A diario nos encontramos frente a la realidad apabullante de la inercia y el sinsentido. Los aires de este tiempo parecieran plenar nuestra atmósfera de un individualismo disperso y una experiencia gregaria de la indiferencia. La cultura mass-mediática poluciona el ambiente con sus estrategias que vacían los discursos y las prácticas. Lo cool y lo light inundan nuestra percepción y se erigen en visión del mundo. Sentimientos-prótesis, necesidades inseminadas, conductas clonadas, pensamientos tecnologizados y formalizados por un futuro que nos desconoce. El simulacro se ha convertido en nuestra única tierra (¿tierra baldía?). Somos cuerpos y conciencias flotantes, deslocalizados, desubstancializados -como le gusta decir a Gilles Lipovetsky-, en el gran marco de la atomización globalizada. La palabra se torna forma hueca, charlatanería y reiteración, fórmula sin testimonio y sin dios, instrumento de discursos políticos, publicitarios, egotistas, resto perdido en el torrente de la producción serial de la cotidianidad. Nuestras acciones, desdibujadas y pálidas, se cumplen como si no existiera el imperativo del sentido deseado, de la pasión y el afecto, de la búsqueda del sí-mismo que nos devuelve el mundo en el rostro propio y en el del otro –"mi semejante, mi hermano”. Acabamos siendo encuentro de intolerancias y de sequedades, oídos sin escucha, condena de la diferencia, “trizas de papel” que no se juntan aunque sólo fuera para palparse las texturas y atender sus balbuceos.
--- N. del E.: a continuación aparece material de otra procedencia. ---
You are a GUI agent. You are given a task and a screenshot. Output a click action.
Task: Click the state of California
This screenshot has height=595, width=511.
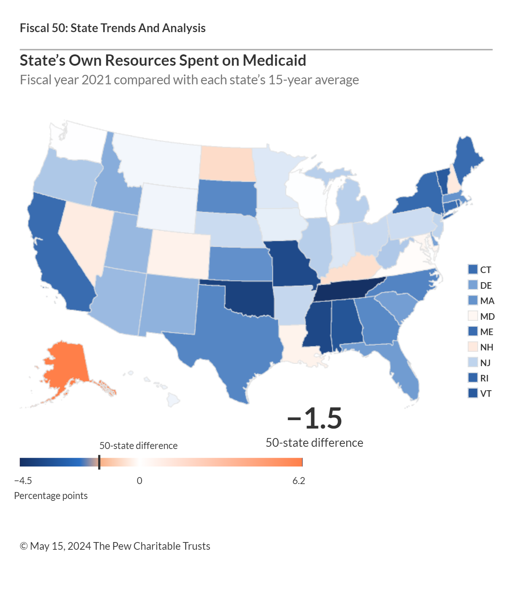click(58, 256)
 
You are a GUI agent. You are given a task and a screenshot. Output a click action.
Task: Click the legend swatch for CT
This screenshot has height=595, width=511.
click(473, 269)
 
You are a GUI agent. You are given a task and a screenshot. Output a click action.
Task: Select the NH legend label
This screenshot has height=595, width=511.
click(487, 347)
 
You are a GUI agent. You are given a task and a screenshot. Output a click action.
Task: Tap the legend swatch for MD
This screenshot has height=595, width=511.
click(473, 316)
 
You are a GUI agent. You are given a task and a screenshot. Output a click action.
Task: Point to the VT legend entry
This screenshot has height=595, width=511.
click(486, 394)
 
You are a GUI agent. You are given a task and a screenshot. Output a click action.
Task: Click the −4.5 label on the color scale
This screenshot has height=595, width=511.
click(23, 481)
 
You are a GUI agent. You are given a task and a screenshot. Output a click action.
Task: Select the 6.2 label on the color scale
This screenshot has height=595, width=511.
click(299, 481)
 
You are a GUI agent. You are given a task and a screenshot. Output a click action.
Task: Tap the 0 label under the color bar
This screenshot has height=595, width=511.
click(139, 481)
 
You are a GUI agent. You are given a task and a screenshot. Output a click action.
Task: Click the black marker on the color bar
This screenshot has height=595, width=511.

Frente a esto –lo dicho y lo no-dicho– me detengo a pensar. Dudo. Me confronto, y siento que la complicidad con lo existente se ha aposentado en nosotros. La apuesta ha quedado atrás. Nos contentamos con lo mínimo. Rehuimos la posibilidad de encarar lo que hacemos y otros hacen (mal o bien, según cada parecer) o dejan de hacer. Es preferible no decir nada. Puede haber o no, en fin, da lo mismo. Si nos atrevemos a decir, en favor o en contra, aparecerán los rótulos, las condenas sutiles o groseras. Aceptamos o erramos. No hay confrontación. Y lo peor, la mayoría de la veces, no hay con qué confrontar. Perdemos el espejo del agua donde podríamos vernos, reconocernos o desconocernos. O cuando el espejo aparece se empaña con la mirada turbia de nuestras poquedades.
Nuestro quehacer (o deshacer) teme o niega el diálogo, la disidencia, las miradas (es decir, la apreciación y el pensamiento) que pueden abrir la corriente para rehacer el tiempo que somos, para trastocar la inercia y el sinsentido.